Create a copy of an existing dataset, optionally targeting a different prompt:
curl -X POST https://api.mutagent.io/api/prompts/datasets/456/clone \
  -H "x-api-key: mt_xxxx" \
  -H "Content-Type: application/json" \
  -d '{
    "targetPromptId": 789,
    "newName": "Support Cases v2"
  }'

Export Dataset

Export a dataset with all items for backup or analysis:
curl https://api.mutagent.io/api/prompts/datasets/456/export \
  -H "x-api-key: mt_xxxx" \
  -o dataset-export.json
The export includes:
  • Dataset metadata
  • Prompt group information (promptGroupId, latest version, total versions)
  • All items with their input/output data

Best Practices for Creation

Begin with 10-20 high-quality items and expand based on evaluation results.
Name both the dataset and individual items descriptively:
{
  "name": "Angry customer refund request",
  "input": {"question": "I want my money back NOW!"},
  "expectedOutput": {"response": "I understand your frustration..."}
}
Avoid generic names like “test-1” or “item-42”.
Datasets used with the optimizer require expectedOutput to measure quality.
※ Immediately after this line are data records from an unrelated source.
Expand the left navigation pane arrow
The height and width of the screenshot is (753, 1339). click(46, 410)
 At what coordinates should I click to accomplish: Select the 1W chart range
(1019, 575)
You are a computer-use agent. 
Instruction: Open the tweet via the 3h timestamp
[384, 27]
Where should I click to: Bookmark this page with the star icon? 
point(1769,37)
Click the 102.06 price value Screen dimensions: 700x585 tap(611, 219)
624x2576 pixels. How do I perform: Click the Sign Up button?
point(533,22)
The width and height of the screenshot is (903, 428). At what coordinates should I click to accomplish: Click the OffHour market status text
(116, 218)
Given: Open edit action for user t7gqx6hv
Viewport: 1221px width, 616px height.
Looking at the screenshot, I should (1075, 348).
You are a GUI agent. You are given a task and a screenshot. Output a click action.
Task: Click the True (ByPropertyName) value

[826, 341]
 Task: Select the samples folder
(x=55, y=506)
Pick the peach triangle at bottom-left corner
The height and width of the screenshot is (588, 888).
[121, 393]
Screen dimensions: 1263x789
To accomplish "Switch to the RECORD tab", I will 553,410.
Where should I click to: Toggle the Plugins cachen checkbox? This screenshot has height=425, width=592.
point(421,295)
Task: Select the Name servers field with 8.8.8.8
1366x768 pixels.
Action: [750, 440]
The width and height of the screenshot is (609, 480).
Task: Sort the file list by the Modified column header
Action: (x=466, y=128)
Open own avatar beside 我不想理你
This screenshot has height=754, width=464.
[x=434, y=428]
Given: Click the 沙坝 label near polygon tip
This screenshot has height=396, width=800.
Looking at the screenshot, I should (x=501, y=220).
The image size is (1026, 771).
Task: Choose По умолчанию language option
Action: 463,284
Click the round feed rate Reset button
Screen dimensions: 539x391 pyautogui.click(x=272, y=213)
Always include expected outputs for datasets you plan to use in evaluation or optimization.
Labels help filter and organize test cases:
{
  "labels": ["edge-case", "billing", "regression-test"]
}
Ensure all items use the same variable names and data types as your prompt’s inputSchema.
Datasets are associated with a prompt’s promptGroupId. This means a dataset works across all versions of the same prompt, so you can test new versions against the same dataset.